“What Doesn’t Kill You Makes You Blacker,” Damon Young’s memoir, is a fascinating exploration of how race, class and gender, inform notions of black identity in American life. It is a story about the range of experiences that comprise black culture in Pittsburgh, reflected in the broader narrative of what it is like to be black in America. It is to internalize certain amounts of angst, fear and neuroses that can at times seem so absurd to the point of being comical, if not heartbreaking.
HarperCollins/Ecco ($27.99).
Mr. Young, a co-founder and editor of Very Smart Brothas, one of the most popular blogs out of Pittsburgh in the past decade, calls this a “nigga neurosis — a state of being where, Did that happen because I am black? and If this is happening because I am black, how am I supposed to react as a Professional Black Person?” This cognitive dissonance is the prism through which he unspools his story in a series of well-curated essays on experiences that have shaped his life.
“What Doesn’t Kill You Makes You Blacker” is in equal parts a deeply introspective account of a life and an astute critique of the contours along which black people survive the limitations of historic and systemic racism. This unfolds in honest, raw and colorful observations that reflect a spectrum of experiences ranging from the mundane, like the etiquette of how to break up with a barber, to the sublime, like meeting the woman you hope you will marry someday.
Humor is essential to being black in America, Mr. Young contends, because to live without it would be to live in a perpetual state of anger, and that “would be boring, and existing while black in America is anything and everything but that.”
Regular readers of Mr. Young, a senior editor at The Root and a columnist at GQ, will notice some familiar stories in this book, which delves into themes that touch on the continuously shifting definitions of identity and masculinity, the paucity of opportunities for black upward mobility, the power and politics of language, and black life in Pittsburgh.

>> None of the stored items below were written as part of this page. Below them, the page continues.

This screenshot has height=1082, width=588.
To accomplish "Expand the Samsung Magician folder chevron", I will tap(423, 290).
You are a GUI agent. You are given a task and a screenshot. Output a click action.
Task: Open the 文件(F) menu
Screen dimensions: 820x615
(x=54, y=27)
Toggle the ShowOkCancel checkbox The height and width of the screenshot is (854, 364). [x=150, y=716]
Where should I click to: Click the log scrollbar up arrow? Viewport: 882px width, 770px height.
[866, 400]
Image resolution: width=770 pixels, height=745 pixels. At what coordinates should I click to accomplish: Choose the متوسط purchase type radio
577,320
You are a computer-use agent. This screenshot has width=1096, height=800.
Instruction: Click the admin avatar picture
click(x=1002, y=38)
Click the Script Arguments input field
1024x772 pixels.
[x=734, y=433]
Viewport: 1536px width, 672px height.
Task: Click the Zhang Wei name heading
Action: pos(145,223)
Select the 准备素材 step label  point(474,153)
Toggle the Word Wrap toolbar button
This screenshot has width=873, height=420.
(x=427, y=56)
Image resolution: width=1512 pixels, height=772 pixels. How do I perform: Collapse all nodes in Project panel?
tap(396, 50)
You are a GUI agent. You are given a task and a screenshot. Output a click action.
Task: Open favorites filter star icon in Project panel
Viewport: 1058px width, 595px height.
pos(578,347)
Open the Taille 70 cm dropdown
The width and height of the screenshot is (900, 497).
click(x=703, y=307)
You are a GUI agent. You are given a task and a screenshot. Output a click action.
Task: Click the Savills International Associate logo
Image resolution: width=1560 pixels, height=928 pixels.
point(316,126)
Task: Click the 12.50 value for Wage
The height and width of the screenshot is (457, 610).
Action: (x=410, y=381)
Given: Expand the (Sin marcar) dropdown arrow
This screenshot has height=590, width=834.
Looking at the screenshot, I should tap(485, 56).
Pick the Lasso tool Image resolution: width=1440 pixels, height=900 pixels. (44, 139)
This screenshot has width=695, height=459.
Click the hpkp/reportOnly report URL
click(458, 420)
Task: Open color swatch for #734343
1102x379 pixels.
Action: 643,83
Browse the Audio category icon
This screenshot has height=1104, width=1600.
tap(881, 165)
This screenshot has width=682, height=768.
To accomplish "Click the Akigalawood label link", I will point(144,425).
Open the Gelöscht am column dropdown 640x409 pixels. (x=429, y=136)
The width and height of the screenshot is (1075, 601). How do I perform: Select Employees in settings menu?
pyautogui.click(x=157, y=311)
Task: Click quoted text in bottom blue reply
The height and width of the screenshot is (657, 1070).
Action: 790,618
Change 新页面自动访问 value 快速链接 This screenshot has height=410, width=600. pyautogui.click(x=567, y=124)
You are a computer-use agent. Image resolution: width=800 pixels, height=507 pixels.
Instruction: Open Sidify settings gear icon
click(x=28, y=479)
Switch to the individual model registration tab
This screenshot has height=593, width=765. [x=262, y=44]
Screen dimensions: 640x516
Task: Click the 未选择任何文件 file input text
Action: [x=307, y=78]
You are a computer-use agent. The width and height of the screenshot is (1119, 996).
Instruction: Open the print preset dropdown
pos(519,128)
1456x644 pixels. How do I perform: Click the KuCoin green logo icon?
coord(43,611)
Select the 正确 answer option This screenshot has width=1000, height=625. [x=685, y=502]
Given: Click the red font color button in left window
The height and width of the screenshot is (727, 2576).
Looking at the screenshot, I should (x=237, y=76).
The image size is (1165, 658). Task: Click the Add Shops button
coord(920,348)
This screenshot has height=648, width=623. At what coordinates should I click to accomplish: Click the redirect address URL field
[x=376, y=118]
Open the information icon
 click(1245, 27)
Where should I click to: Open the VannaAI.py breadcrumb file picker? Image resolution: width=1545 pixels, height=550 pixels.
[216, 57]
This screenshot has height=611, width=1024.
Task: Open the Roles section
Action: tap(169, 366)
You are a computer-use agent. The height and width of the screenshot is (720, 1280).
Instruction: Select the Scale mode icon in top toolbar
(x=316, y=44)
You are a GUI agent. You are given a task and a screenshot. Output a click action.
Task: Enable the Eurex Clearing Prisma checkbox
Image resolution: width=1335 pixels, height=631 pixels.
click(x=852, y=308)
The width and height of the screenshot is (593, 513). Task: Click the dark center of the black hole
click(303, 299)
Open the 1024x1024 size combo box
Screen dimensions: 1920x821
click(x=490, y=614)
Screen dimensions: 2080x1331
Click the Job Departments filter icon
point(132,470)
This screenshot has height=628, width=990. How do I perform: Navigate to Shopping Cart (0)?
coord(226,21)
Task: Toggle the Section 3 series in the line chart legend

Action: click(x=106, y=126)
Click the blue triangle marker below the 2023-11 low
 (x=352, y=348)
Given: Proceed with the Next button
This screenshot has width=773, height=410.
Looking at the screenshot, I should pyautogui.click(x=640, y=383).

In racism and colonialism language is the first victim. Marginalized people are often prone to internalizing not only how they see themselves but also how they talk to and about each other. And so, language is itself a central character in “What Doesn’t Kill You Makes You Blacker.” Mr. Young is fearless in reclaiming ownership of words and the diverse contemporary vernacular that represents strands of black culture in film, television, sports, literature and across social media.
Not since Randall Kennedy’s 2002 compact “Nigger: The Strange Career of a Troublesome Word” — which considered the history, legal and cultural interpretation of the word — has an author so comprehensively broken down not only the cultural weight and application of the word but also how black people relate to it, as Mr. Young does with great humor, authority and empathy, in an essay aptly titled “Three Niggas.”
Readers who may be unfamiliar with Mr. Young’s writing may flinch or struggle with certain colloquialisms and terms, yet the book is filled with laugh-out-loud descriptions in beautifully constructed and bold throw-away lines.
In “What Doesn’t Kill You Makes You Blacker,” Mr. Young writes poignantly about the halting ways in which living on the edge of economic stability is an aspect of the searing alienation — or as he calls it, “post-traumatic brokeness disorder” — that black people feel in American life.
It is seeing his father go through periods of constant unemployment and maintain his grace while trying to raise a son, the powerlessness of watching his parents lose their home, or the painful realization that his mother might have had a chance against the disease that eventually felled her if not for the circumstance and condition of her race.
“White supremacy is so gargantuan and mundane that sometimes its existence and its proficiency can’t be measured, addressed or even seen without a stark change in perspective. It isn’t like gravity. It is gravity. It is ceaseless pressure intended to keep blackness ground-bound and sick,” he writes. That “ceaseless pressure” is, in many ways, all-encompassing. It may be reflected on a socioeconomic level like the displacement of black livelihoods caused by gentrification as much as it can also be reflected through police brutality or internalization of corrosive notions of black male masculinity that sustain rape culture.
Yet the sum of experiences and narrative compiled in “What Doesn’t Kill You Makes You Blacker” reflect Mr. Young’s belief in the resilience and the hope, which he feels the future holds for his daughter. “Blackness forces you to love harder,” he writes. “It forces you to entertain the concept of forgiveness and choose whether or not it’s a thing you’re interested in possessing.”
“What Doesn’t Kill You Makes You Blacker” is ultimately about overcoming the many ways in which racism in America dehumanizes the soul. To overcome it, we must find our humanity through forgiveness and loving ourselves — our blackness.